The legal ruling on Wednesday barely referred to the
bloody backdrop of the drug war. Instead, Justice Arturo Zaldívar wrote an
88-page opinion based on principles of human rights, arguing that the state
recognizes an individual’s autonomy to engage in recreational activities that
do not harm others.
The number of
marijuana users in Mexico is believed to be small. One 2011 drug-use survey estimated that
2 percent of Mexicans had smoked marijuana in the past year. Although that
figure is probably low, it is less than the 7.5 percent of people in the United States who said in a 2013 survey that they had used
marijuana in the previous month.
If Mexicans are allowed to grow and consume their own marijuana, casual
users will not have to commit a crime to obtain it. Now, marijuana users are
currently vulnerable to extortion by the police and are locked up by the
thousands every year on charges of consumption and possession.
“There is an enormous institutional and social cost to
enforcing the laws against marijuana,” said Ms. Pérez Correa, whose surveys of
state and federal prisons suggest that 60 percent of the inmates sentenced for
drug crimes were convicted in cases involving marijuana. “How many resources
are being used up to reduce these low-impact crimes?”
The ruling on Wednesday was the culmination of an
effort to change the law by four members of a prominent Mexican anticrime
group, Mexico United Against Crime.
Mr. Torres Landa and Mr. Santacruz formed an alliance
with two other people, called the Mexican Society for Responsible and Tolerant
Consumption — the Spanish acronym is Smart. Their group applied for a license
from Mexico’s drug regulatory agency to use marijuana, but, as expected, was
turned down. Their appeal of that decision eventually reached the Supreme
Court.
Yet the ruling on Wednesday applies only to their
petition. For legal marijuana to become the law of the land, the justices in
the court’s criminal chamber will have to rule the same way five times, or
eight of the 11 members of the full court will have to vote in favor.
If the court decisions continue in that direction,
they will be flying in the face of public opinion. Mexicans are so opposed to
legalizing marijuana that a leading pollster told the Smart group not to bother
with a survey, Mr. Santacruz recalled, or to limit it to young people.
But Adalí Cadena Rosas, 20, a pharmacy worker in
Mexico City, bemoaned the decision on Wednesday. “I mean, we already have so
many drug addicts,” she said. “This is only going to make things worse.”
On the other hand, Carlos Canchola, 87, a retiree,
rejoiced when he learned of the ruling.
“This is great news,” he said. “People like me
will be able to acquire it for rheumatism.”

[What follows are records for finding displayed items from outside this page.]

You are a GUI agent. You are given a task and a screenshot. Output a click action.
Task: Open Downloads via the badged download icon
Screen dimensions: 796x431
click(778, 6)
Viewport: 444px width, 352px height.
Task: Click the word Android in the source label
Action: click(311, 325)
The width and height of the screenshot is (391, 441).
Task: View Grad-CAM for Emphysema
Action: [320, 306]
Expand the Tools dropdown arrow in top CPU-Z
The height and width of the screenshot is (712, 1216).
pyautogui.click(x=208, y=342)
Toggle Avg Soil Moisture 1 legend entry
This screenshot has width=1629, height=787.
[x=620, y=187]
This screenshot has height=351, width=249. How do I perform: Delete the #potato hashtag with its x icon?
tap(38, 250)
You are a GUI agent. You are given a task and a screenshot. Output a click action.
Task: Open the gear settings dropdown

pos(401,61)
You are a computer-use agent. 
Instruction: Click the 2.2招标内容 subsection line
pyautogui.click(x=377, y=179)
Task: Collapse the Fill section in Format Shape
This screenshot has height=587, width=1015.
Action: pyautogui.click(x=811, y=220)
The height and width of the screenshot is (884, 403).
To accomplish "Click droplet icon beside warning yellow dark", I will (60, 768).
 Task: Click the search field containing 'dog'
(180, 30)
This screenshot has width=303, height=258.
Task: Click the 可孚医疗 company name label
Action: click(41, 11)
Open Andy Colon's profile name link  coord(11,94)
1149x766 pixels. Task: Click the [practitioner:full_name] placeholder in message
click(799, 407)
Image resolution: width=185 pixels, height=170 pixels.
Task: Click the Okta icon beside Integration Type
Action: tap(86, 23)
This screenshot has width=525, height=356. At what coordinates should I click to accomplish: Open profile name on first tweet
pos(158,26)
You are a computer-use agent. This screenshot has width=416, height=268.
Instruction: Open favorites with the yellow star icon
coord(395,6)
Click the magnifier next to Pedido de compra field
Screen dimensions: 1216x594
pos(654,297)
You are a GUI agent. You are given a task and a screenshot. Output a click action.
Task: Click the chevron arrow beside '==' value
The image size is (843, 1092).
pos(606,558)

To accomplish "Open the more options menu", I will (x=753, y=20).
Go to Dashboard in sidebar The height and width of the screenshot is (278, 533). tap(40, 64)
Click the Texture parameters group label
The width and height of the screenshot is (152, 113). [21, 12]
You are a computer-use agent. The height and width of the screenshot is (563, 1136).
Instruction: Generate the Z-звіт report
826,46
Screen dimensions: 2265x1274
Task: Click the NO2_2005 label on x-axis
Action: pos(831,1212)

President Enrique Peña Nieto said his government
would respect the Supreme Court’s decision, but his government, legislators and
security and health officials all oppose legalization, as does the Roman
Catholic Church.
Mr. Santacruz is determined to change minds.
Invoking the specter of Mexico’s most notorious drug kingpin, Joaquín Guzmán
Loera, known as El Chapo, he likes to remind people: “Bad regulation is better
than whatever regulation El Chapo and the narcos can provide.”